LVRs won’t halt house price growth – S&P

Reserve Bank’s LVRs will have little impact on New Zealand’s house price growth and more macro-prudential tools are likely, a global ratings agency says.

Friday, August 26th 2016, 3:30PM

by Miriam Bell

Earlier this week, Standard & Poors warned that strong house price inflation, coupled with an increase in private sector credit growth, has made for increased economic risks for New Zealand’s banks.

Following that warning, the agency has made a presentation on New Zealand’s banking sector and the Reserve Bank’s macro-prudential tools were a focus.

Standard & Poors analyst Andrew Mayes said the new investor-targeted LVRs, which are set to come into force on October 1, will provide a further degree of financial stability.

The LVRs introduced previously have had some success in achieving a decline in the proportion of high LVR loans held by the banks, he said.

“We would expect to see that decline continue.
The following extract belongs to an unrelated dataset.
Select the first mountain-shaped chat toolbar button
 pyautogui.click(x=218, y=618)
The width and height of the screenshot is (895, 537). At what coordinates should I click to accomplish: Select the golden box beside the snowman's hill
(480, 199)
They do impose more onerous conditions so we think we will see some impact on house prices from them, especially in regions out of Auckland.

But while there might be a slight slowdown in house price growth, Standard & Poors expects to see some house price imbalances continue to grow.

Mayes said one of the reasons for this is that interest rates are at an all-time low.

“There are also a number of issues that are out of the control of the Reserve Bank. These include immigration, housing supply, and a tax regime that favours household debt.”

In his view, the Reserve Bank is likely to introduce further restrictions, such as capital overlays or debt-to-income ratios or even more LVRs.

Mayes said that, as the Reserve Bank hasn’t done anything about the serviceability of loans, debt-to-income ratios were likely to be next on the cards.

“If you look at the debt serviceability ratio – it has been trending down due to falling interest rates.

“But we suspect, especially for some of the newer loans, that it is probably headed north given how much debt individuals have taken on.”

Given debt is not likely to decrease nor wages likely to increase much, that situation won’t change, he said.

This means there is a strong possibility that the Reserve Bank will decide to act on it in the name of financial stability.

However, in the presentation, it was emphasised that, while the economic risks to New Zealand’s banks have increased, the country’s banking system is not a risky system.

Standard & Poors analyst Nico DeLange said it was important to look at where the country sits internationally.

“New Zealand is roughly in the top third of all the banking systems we assess so, even if the risks have increased, it is not in the high risk category of countries.”

It is supported by a resilient economy and a conservative but proactive bank regulator, he said.

“There is also a low risk appetite that supports the system. It is still very profitable so the banks don’t need to take unwarranted risks to improve their performance.”

It is unlikely that there is a bubble brewing in New Zealand, he added.

“Our base case is that any heightened economic imbalance will unwind in an orderly manner with no major increase in material losses, including in the residential mortgage area.

“Also, the overall economic outlook is quite benign compared to its international peers.”